What you are asked to do
All lines in the material containing the word "below" need to be copied.

Extracted entries
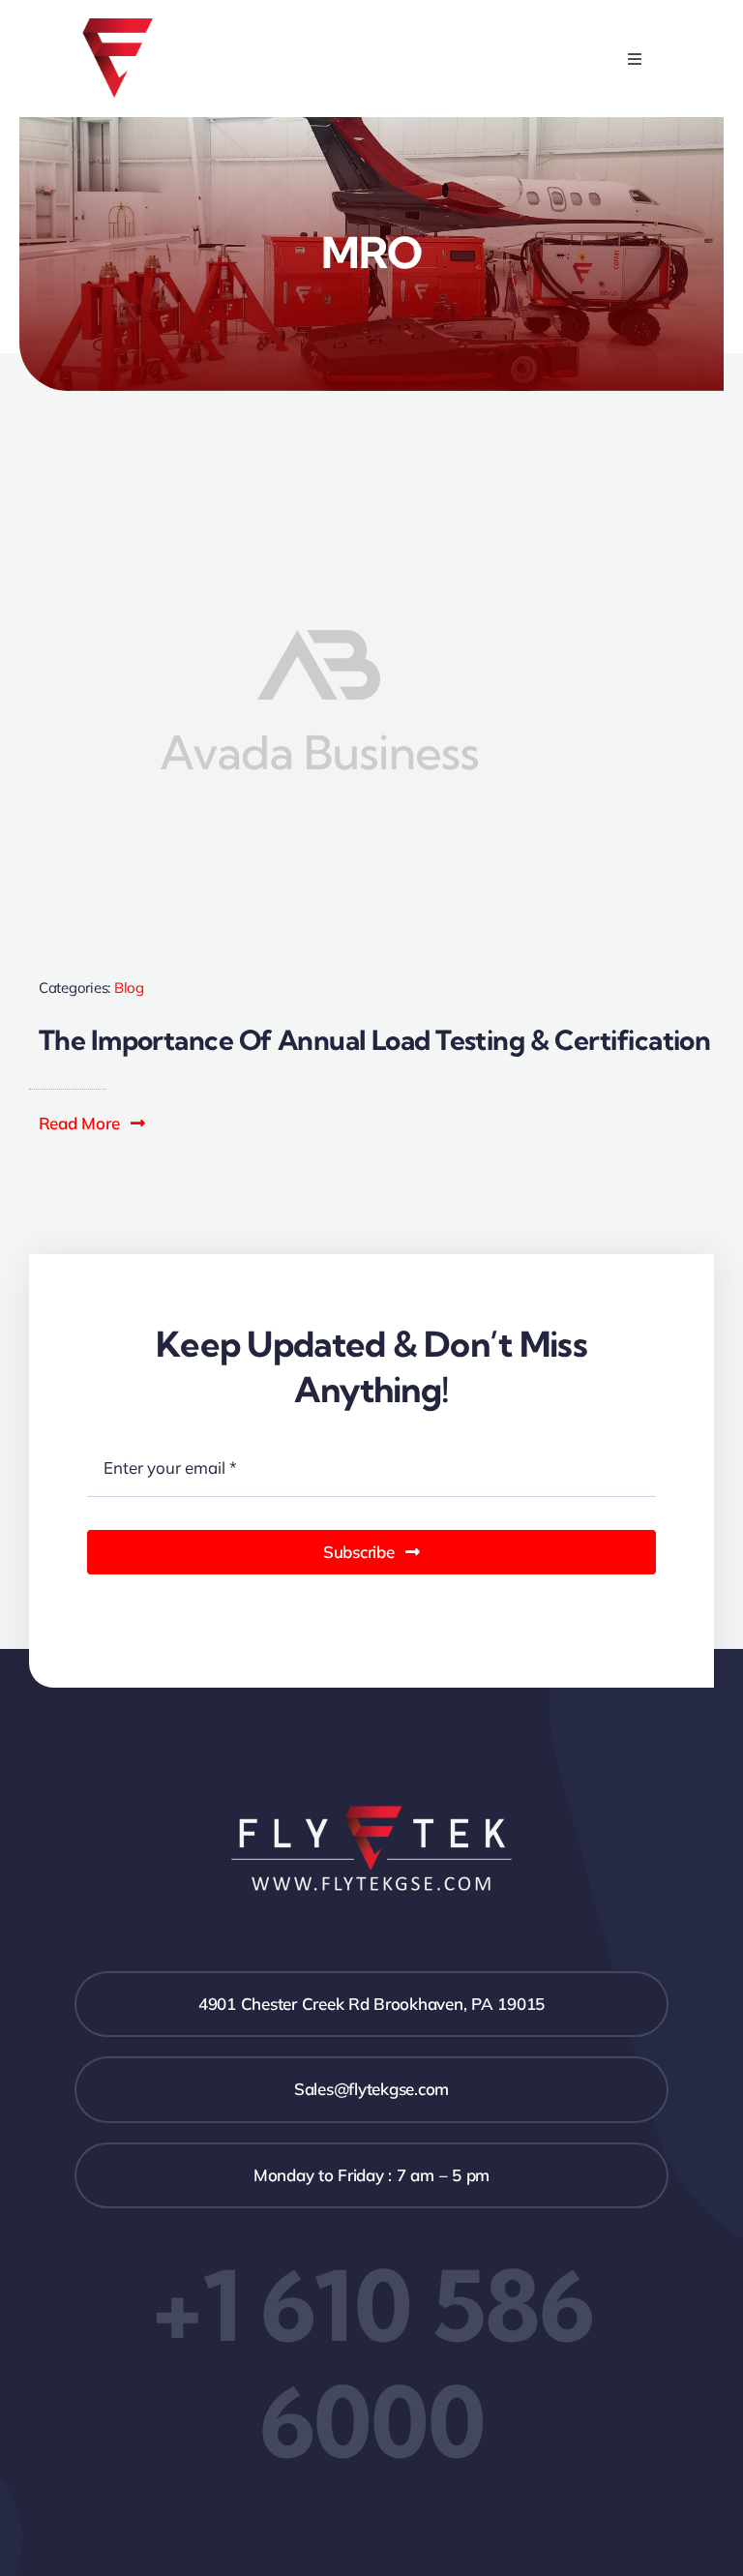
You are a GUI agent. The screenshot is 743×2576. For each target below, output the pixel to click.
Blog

---

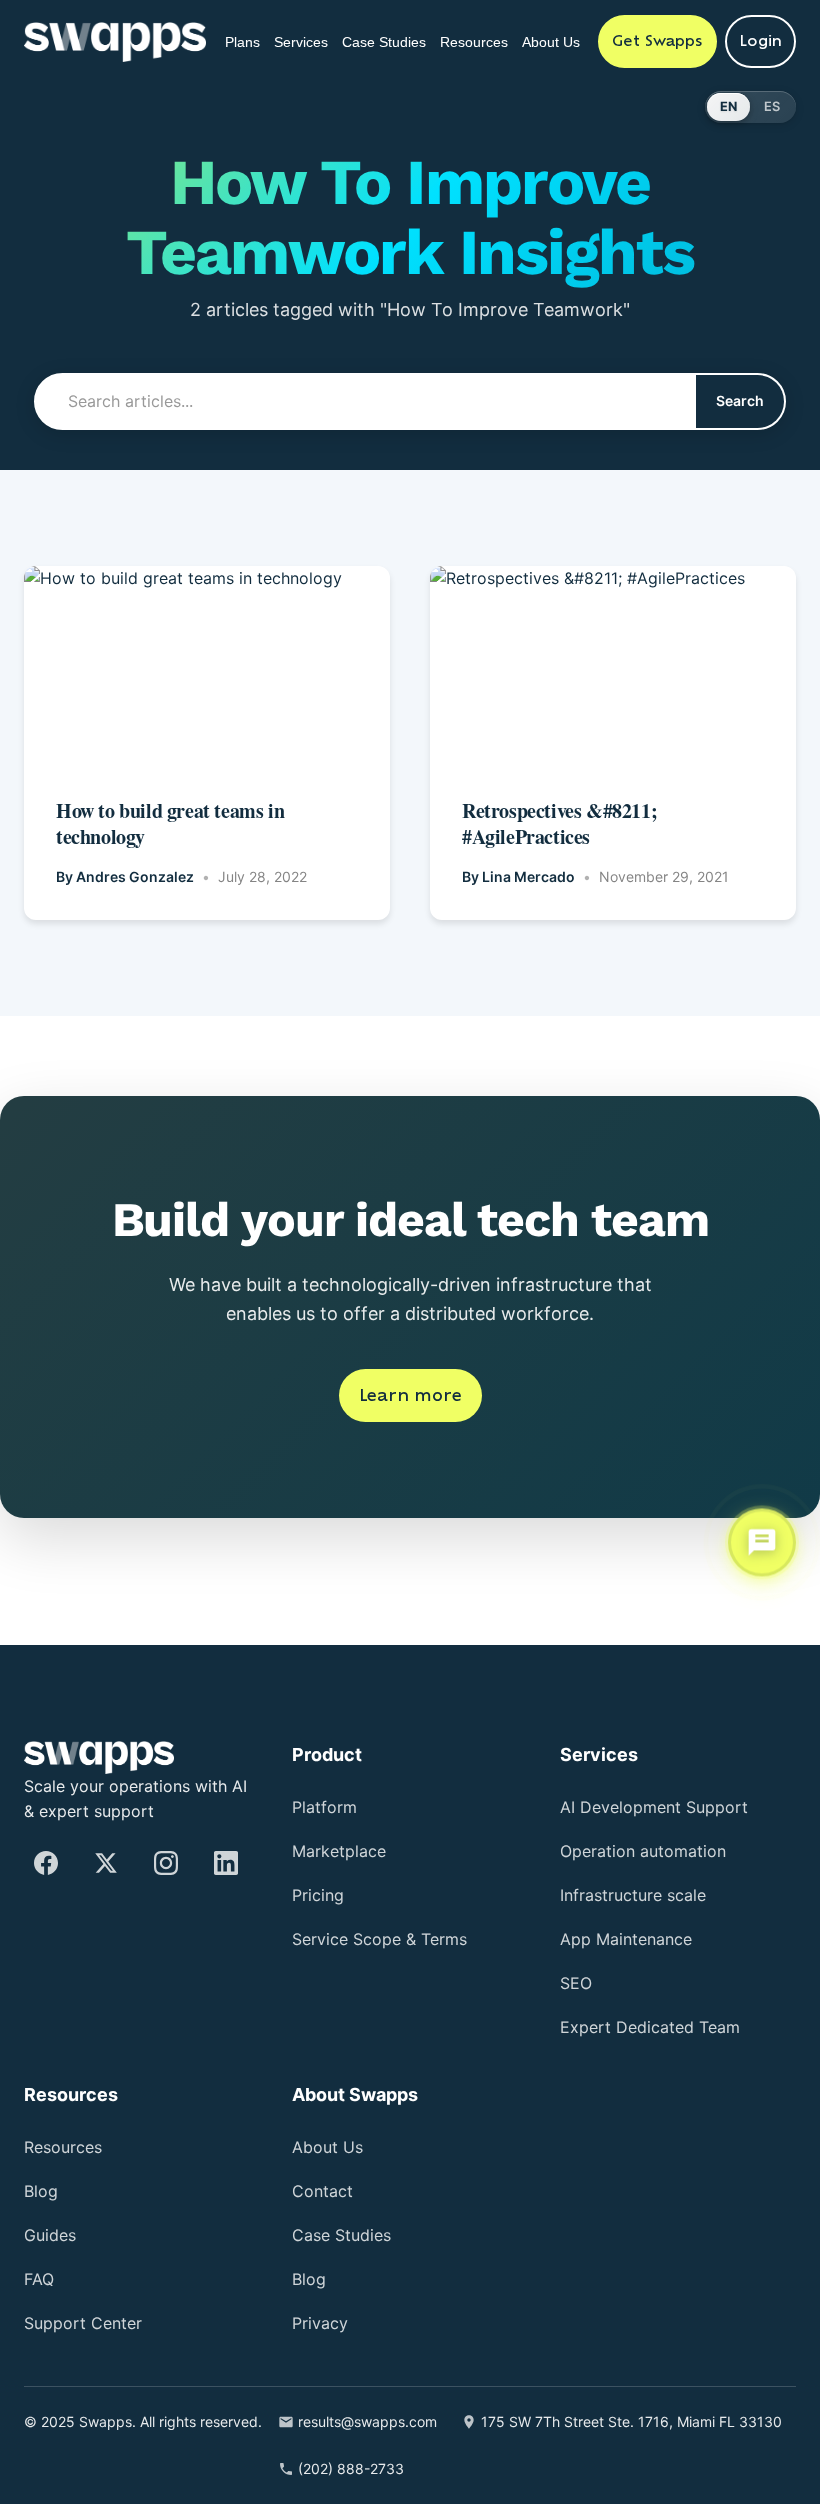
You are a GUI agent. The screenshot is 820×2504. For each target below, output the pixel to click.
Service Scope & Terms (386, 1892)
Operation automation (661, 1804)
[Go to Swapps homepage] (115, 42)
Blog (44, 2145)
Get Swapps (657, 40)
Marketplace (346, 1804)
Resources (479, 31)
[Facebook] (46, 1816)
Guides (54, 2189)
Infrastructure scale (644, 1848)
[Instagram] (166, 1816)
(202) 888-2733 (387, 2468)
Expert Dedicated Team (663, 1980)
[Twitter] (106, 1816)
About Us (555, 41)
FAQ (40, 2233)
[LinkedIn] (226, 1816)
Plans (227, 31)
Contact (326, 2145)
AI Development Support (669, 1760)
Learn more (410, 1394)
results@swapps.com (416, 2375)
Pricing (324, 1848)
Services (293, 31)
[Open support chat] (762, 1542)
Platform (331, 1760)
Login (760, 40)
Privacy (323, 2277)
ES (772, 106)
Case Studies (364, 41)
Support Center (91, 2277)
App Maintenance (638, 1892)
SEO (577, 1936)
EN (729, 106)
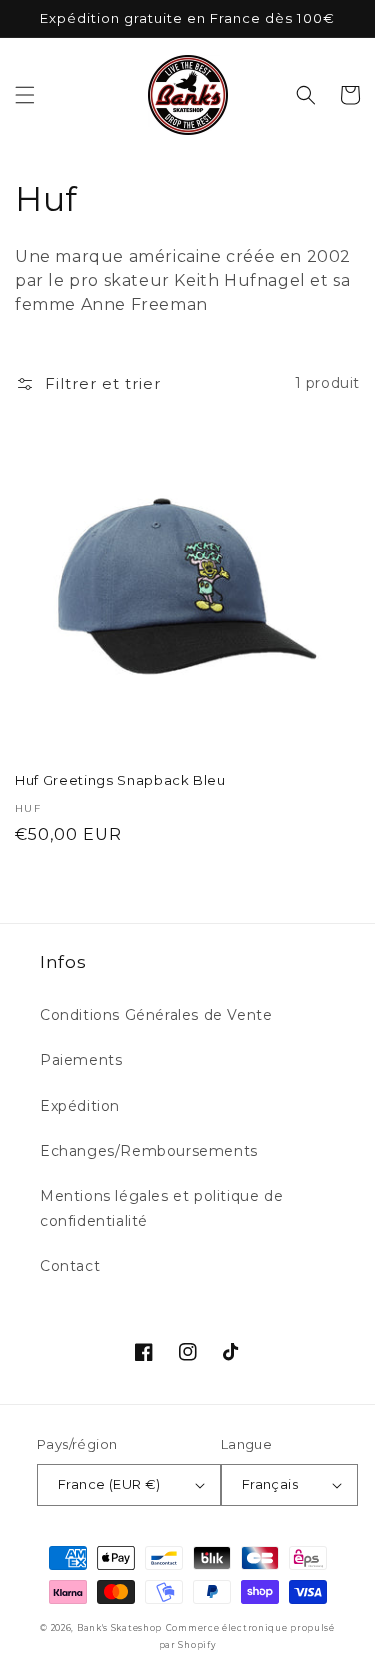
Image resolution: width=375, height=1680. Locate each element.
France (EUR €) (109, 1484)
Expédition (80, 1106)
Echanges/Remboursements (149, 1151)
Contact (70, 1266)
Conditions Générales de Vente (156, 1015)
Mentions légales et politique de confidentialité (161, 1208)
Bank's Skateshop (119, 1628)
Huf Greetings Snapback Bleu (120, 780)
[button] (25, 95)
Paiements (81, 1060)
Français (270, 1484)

Task result
You are a GUI agent. The screenshot is 743×2576. For each target below, output the pixel to click.
You are a GUI agent. The screenshot is 820×2504. For each target below, output the pixel to click.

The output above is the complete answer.